_Required task_
Copy every line of the material below word for word, without changing anything.

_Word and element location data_
— start —

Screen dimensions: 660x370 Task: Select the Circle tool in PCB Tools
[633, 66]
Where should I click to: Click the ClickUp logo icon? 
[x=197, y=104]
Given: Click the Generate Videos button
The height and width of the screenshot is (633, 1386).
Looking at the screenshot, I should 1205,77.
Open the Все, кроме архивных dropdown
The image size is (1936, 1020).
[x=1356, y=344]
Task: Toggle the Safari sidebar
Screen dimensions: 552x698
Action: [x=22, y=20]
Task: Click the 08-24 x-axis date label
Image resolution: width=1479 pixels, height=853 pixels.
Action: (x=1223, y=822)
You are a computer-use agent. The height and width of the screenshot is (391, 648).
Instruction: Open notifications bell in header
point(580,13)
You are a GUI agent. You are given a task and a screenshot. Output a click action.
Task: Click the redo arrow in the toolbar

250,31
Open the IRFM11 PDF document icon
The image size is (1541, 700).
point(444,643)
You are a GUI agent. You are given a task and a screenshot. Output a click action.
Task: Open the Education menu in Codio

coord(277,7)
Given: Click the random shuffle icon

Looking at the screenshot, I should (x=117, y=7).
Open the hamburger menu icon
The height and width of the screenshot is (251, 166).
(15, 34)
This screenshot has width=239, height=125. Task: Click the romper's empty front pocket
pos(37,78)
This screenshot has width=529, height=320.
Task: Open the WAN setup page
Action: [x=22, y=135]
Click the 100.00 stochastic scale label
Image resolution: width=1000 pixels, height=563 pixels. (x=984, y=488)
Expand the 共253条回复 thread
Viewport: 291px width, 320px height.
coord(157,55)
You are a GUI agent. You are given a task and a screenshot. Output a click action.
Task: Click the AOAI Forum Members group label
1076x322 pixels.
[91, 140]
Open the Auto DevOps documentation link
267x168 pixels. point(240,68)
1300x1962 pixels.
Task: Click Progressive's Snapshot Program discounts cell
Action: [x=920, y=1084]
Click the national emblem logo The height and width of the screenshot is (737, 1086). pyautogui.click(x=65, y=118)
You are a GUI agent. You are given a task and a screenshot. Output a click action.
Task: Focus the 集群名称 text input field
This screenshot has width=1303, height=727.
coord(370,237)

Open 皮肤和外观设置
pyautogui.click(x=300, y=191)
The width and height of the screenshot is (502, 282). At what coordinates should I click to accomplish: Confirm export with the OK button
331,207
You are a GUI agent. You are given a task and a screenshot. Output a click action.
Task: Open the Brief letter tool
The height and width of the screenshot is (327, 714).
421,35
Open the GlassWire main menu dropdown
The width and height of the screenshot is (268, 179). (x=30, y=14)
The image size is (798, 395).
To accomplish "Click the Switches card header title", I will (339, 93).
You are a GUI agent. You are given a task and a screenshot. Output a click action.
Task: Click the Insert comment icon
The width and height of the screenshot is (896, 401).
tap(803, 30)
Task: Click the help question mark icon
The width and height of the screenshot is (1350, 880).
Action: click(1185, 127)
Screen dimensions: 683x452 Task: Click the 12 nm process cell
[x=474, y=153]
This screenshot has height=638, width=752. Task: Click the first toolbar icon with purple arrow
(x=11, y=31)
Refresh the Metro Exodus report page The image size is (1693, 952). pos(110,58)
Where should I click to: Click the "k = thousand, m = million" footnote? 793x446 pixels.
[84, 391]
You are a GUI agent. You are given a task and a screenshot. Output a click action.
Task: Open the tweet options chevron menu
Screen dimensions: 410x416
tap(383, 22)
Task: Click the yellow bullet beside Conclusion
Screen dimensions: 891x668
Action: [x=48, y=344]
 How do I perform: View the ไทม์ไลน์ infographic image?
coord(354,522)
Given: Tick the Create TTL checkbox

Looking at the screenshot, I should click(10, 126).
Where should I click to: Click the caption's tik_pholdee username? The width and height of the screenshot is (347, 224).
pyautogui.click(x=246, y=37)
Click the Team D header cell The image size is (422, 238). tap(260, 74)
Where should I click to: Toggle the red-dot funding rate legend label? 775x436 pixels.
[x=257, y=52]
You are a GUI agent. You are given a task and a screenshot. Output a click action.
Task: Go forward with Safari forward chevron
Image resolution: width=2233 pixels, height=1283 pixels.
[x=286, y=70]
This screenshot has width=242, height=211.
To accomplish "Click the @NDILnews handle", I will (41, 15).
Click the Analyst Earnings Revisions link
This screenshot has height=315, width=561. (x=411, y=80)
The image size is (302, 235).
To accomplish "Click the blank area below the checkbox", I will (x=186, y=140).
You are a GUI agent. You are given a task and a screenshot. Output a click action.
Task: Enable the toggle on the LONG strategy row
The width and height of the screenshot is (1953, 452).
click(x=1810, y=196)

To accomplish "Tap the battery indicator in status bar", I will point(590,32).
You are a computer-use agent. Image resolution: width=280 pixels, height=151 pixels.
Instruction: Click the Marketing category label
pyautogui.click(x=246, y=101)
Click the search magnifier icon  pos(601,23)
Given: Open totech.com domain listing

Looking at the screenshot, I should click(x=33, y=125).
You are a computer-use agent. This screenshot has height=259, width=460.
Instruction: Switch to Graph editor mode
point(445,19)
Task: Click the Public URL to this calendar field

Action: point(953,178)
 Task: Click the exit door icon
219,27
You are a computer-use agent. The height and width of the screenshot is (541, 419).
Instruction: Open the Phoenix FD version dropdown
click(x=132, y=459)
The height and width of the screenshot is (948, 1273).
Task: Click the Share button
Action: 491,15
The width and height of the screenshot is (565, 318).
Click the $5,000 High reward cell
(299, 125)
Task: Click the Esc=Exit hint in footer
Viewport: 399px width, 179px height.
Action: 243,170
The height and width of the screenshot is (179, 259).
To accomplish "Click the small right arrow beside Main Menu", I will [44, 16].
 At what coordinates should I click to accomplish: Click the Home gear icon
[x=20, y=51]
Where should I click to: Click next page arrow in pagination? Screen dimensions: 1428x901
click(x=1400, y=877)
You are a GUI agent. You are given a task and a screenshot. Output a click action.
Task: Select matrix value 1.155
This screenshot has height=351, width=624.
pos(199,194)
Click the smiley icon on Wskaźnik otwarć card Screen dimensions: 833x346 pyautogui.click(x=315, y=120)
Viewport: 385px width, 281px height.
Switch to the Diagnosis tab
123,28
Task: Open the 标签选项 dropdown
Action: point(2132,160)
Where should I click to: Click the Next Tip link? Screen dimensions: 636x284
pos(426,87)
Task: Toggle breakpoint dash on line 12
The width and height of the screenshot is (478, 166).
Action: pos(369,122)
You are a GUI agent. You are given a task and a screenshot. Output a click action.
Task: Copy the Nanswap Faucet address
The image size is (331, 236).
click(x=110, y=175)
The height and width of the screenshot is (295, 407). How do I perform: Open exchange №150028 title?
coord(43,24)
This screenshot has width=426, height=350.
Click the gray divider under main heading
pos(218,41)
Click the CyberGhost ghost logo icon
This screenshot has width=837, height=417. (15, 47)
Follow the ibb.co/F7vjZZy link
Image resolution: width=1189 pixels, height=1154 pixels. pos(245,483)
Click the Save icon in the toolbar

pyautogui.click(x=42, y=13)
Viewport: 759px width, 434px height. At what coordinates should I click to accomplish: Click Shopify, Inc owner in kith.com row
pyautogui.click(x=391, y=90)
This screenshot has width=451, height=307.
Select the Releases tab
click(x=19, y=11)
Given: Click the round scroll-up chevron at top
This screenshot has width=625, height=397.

— end —

_Finished exercise_
Screen dimensions: 660x370 Task: Select the Circle tool in PCB Tools
[633, 66]
Where should I click to: Click the ClickUp logo icon? 
[x=197, y=104]
Given: Click the Generate Videos button
The height and width of the screenshot is (633, 1386).
Looking at the screenshot, I should 1205,77.
Open the Все, кроме архивных dropdown
The image size is (1936, 1020).
[x=1356, y=344]
Task: Toggle the Safari sidebar
Screen dimensions: 552x698
Action: [x=22, y=20]
Task: Click the 08-24 x-axis date label
Image resolution: width=1479 pixels, height=853 pixels.
Action: (x=1223, y=822)
You are a computer-use agent. The height and width of the screenshot is (391, 648).
Instruction: Open notifications bell in header
point(580,13)
You are a GUI agent. You are given a task and a screenshot. Output a click action.
Task: Click the redo arrow in the toolbar

250,31
Open the IRFM11 PDF document icon
The image size is (1541, 700).
point(444,643)
You are a GUI agent. You are given a task and a screenshot. Output a click action.
Task: Open the Education menu in Codio

coord(277,7)
Given: Click the random shuffle icon

Looking at the screenshot, I should (x=117, y=7).
Open the hamburger menu icon
The height and width of the screenshot is (251, 166).
(15, 34)
This screenshot has width=239, height=125. Task: Click the romper's empty front pocket
pos(37,78)
This screenshot has width=529, height=320.
Task: Open the WAN setup page
Action: [x=22, y=135]
Click the 100.00 stochastic scale label
Image resolution: width=1000 pixels, height=563 pixels. (x=984, y=488)
Expand the 共253条回复 thread
Viewport: 291px width, 320px height.
coord(157,55)
You are a GUI agent. You are given a task and a screenshot. Output a click action.
Task: Click the AOAI Forum Members group label
1076x322 pixels.
[91, 140]
Open the Auto DevOps documentation link
267x168 pixels. point(240,68)
1300x1962 pixels.
Task: Click Progressive's Snapshot Program discounts cell
Action: [x=920, y=1084]
Click the national emblem logo The height and width of the screenshot is (737, 1086). pyautogui.click(x=65, y=118)
You are a GUI agent. You are given a task and a screenshot. Output a click action.
Task: Focus the 集群名称 text input field
This screenshot has width=1303, height=727.
coord(370,237)

Open 皮肤和外观设置
pyautogui.click(x=300, y=191)
The width and height of the screenshot is (502, 282). At what coordinates should I click to accomplish: Confirm export with the OK button
331,207
You are a GUI agent. You are given a task and a screenshot. Output a click action.
Task: Open the Brief letter tool
The height and width of the screenshot is (327, 714).
421,35
Open the GlassWire main menu dropdown
The width and height of the screenshot is (268, 179). (x=30, y=14)
The image size is (798, 395).
To accomplish "Click the Switches card header title", I will (339, 93).
You are a GUI agent. You are given a task and a screenshot. Output a click action.
Task: Click the Insert comment icon
The width and height of the screenshot is (896, 401).
tap(803, 30)
Task: Click the help question mark icon
The width and height of the screenshot is (1350, 880).
Action: click(1185, 127)
Screen dimensions: 683x452 Task: Click the 12 nm process cell
[x=474, y=153]
This screenshot has height=638, width=752. Task: Click the first toolbar icon with purple arrow
(x=11, y=31)
Refresh the Metro Exodus report page The image size is (1693, 952). pos(110,58)
Where should I click to: Click the "k = thousand, m = million" footnote? 793x446 pixels.
[84, 391]
You are a GUI agent. You are given a task and a screenshot. Output a click action.
Task: Open the tweet options chevron menu
Screen dimensions: 410x416
tap(383, 22)
Task: Click the yellow bullet beside Conclusion
Screen dimensions: 891x668
Action: [x=48, y=344]
 How do I perform: View the ไทม์ไลน์ infographic image?
coord(354,522)
Given: Tick the Create TTL checkbox

Looking at the screenshot, I should click(10, 126).
Where should I click to: Click the caption's tik_pholdee username? The width and height of the screenshot is (347, 224).
pyautogui.click(x=246, y=37)
Click the Team D header cell The image size is (422, 238). tap(260, 74)
Where should I click to: Toggle the red-dot funding rate legend label? 775x436 pixels.
[x=257, y=52]
You are a GUI agent. You are given a task and a screenshot. Output a click action.
Task: Go forward with Safari forward chevron
Image resolution: width=2233 pixels, height=1283 pixels.
[x=286, y=70]
This screenshot has width=242, height=211.
To accomplish "Click the @NDILnews handle", I will (41, 15).
Click the Analyst Earnings Revisions link
This screenshot has height=315, width=561. (x=411, y=80)
The image size is (302, 235).
To accomplish "Click the blank area below the checkbox", I will (x=186, y=140).
You are a GUI agent. You are given a task and a screenshot. Output a click action.
Task: Enable the toggle on the LONG strategy row
The width and height of the screenshot is (1953, 452).
click(x=1810, y=196)

To accomplish "Tap the battery indicator in status bar", I will point(590,32).
You are a computer-use agent. Image resolution: width=280 pixels, height=151 pixels.
Instruction: Click the Marketing category label
pyautogui.click(x=246, y=101)
Click the search magnifier icon  pos(601,23)
Given: Open totech.com domain listing

Looking at the screenshot, I should click(x=33, y=125).
You are a computer-use agent. This screenshot has height=259, width=460.
Instruction: Switch to Graph editor mode
point(445,19)
Task: Click the Public URL to this calendar field

Action: point(953,178)
 Task: Click the exit door icon
219,27
You are a computer-use agent. The height and width of the screenshot is (541, 419).
Instruction: Open the Phoenix FD version dropdown
click(x=132, y=459)
The height and width of the screenshot is (948, 1273).
Task: Click the Share button
Action: 491,15
The width and height of the screenshot is (565, 318).
Click the $5,000 High reward cell
(299, 125)
Task: Click the Esc=Exit hint in footer
Viewport: 399px width, 179px height.
Action: 243,170
The height and width of the screenshot is (179, 259).
To accomplish "Click the small right arrow beside Main Menu", I will [44, 16].
 At what coordinates should I click to accomplish: Click the Home gear icon
[x=20, y=51]
Where should I click to: Click next page arrow in pagination? Screen dimensions: 1428x901
click(x=1400, y=877)
You are a GUI agent. You are given a task and a screenshot. Output a click action.
Task: Select matrix value 1.155
This screenshot has height=351, width=624.
pos(199,194)
Click the smiley icon on Wskaźnik otwarć card Screen dimensions: 833x346 pyautogui.click(x=315, y=120)
Viewport: 385px width, 281px height.
Switch to the Diagnosis tab
123,28
Task: Open the 标签选项 dropdown
Action: point(2132,160)
Where should I click to: Click the Next Tip link? Screen dimensions: 636x284
pos(426,87)
Task: Toggle breakpoint dash on line 12
The width and height of the screenshot is (478, 166).
Action: pos(369,122)
You are a GUI agent. You are given a task and a screenshot. Output a click action.
Task: Copy the Nanswap Faucet address
The image size is (331, 236).
click(x=110, y=175)
The height and width of the screenshot is (295, 407). How do I perform: Open exchange №150028 title?
coord(43,24)
This screenshot has width=426, height=350.
Click the gray divider under main heading
pos(218,41)
Click the CyberGhost ghost logo icon
This screenshot has width=837, height=417. (15, 47)
Follow the ibb.co/F7vjZZy link
Image resolution: width=1189 pixels, height=1154 pixels. pos(245,483)
Click the Save icon in the toolbar

pyautogui.click(x=42, y=13)
Viewport: 759px width, 434px height. At what coordinates should I click to accomplish: Click Shopify, Inc owner in kith.com row
pyautogui.click(x=391, y=90)
This screenshot has width=451, height=307.
Select the Releases tab
click(x=19, y=11)
Given: Click the round scroll-up chevron at top
This screenshot has width=625, height=397.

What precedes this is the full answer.